OpenReader

Privacy-first PDF tools for humans and AI agents — entirely local.
Read, search, compare, merge, split, extract, and compress PDFs without uploading documents anywhere.

Overview

OpenReader is a local-first PDF utility that works with AI agents.

Every operation — reading, searching, annotating, compressing, comparing, merging, splitting — runs on your machine. No accounts. No subscriptions. No telemetry. No cloud uploads.

Use OpenReader directly, from scripts, or through AI agents.

Download

Microsoft Store (Recommended)

OpenReader is live in the Microsoft Store.

Recommended: Install OpenReader by Sparsh on Microsoft Store.

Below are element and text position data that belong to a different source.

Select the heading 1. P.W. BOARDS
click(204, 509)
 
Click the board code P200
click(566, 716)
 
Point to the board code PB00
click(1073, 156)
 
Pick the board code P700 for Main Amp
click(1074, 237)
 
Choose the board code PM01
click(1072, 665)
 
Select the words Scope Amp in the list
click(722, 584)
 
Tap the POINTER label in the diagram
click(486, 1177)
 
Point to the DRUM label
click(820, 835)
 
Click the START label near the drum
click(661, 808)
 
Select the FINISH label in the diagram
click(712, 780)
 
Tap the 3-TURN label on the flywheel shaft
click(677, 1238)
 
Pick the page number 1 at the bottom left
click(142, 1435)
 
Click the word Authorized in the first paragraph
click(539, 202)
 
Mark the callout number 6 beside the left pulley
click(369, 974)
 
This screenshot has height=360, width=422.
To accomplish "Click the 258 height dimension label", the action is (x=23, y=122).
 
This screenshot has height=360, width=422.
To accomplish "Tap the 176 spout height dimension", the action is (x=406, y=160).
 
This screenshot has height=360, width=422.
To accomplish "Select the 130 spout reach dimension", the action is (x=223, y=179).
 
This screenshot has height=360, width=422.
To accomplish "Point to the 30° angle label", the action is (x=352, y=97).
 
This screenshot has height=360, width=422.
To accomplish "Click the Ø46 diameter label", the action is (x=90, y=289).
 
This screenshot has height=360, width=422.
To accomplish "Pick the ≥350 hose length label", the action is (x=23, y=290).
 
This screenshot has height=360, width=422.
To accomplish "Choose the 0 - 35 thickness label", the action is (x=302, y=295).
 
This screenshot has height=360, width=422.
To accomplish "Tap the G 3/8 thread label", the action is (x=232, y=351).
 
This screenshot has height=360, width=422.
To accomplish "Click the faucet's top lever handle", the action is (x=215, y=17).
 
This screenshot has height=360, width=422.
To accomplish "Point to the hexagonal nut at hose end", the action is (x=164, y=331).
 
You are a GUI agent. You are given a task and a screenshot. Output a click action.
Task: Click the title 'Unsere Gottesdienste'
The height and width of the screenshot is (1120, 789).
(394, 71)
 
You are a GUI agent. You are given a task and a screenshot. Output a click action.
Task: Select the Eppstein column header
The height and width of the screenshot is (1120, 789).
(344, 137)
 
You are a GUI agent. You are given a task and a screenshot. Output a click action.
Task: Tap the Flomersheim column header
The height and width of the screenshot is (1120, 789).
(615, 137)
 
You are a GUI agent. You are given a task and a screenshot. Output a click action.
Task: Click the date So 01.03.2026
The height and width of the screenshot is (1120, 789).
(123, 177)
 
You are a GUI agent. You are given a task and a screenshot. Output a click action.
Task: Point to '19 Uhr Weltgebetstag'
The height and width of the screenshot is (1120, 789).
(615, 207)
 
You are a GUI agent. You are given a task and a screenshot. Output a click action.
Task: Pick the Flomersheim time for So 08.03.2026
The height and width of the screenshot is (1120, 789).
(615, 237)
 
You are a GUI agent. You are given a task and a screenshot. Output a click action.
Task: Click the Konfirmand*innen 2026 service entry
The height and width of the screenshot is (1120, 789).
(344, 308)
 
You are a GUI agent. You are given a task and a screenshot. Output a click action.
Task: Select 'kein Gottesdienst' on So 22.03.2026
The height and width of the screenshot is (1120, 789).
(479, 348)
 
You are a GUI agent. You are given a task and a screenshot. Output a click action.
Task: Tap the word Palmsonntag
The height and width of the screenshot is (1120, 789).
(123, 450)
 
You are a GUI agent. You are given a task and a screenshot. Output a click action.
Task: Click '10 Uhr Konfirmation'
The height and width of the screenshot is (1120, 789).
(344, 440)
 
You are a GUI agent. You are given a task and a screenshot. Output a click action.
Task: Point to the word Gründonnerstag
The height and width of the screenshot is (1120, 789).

GitHub Releases (Advanced Users)

For advanced users, MSIX packages remain available on the GitHub Releases page.

Platform	Package	Notes
Windows 10/11	`OpenReader.msix`	MSIX package. May be unsigned — requires Developer Mode for sideloading.
Windows 10/11	`OpenReader-Setup.exe`	Legacy installer for manual recovery. Requires administrator rights.
Windows 10/11	`OpenReader-Windows.zip`	Portable ZIP.
macOS	`OpenReader-macOS-*.zip`	Experimental. See macOS notes.
Linux	—	Unsupported.

Platform Support

Platform	Status
Windows 10/11	Supported
Microsoft Store	Live in Microsoft Store
GitHub MSIX	Advanced users
macOS Apple Silicon	Experimental
macOS Intel	Experimental
Linux	Unsupported

Update Policy

OpenReader does not install updates itself.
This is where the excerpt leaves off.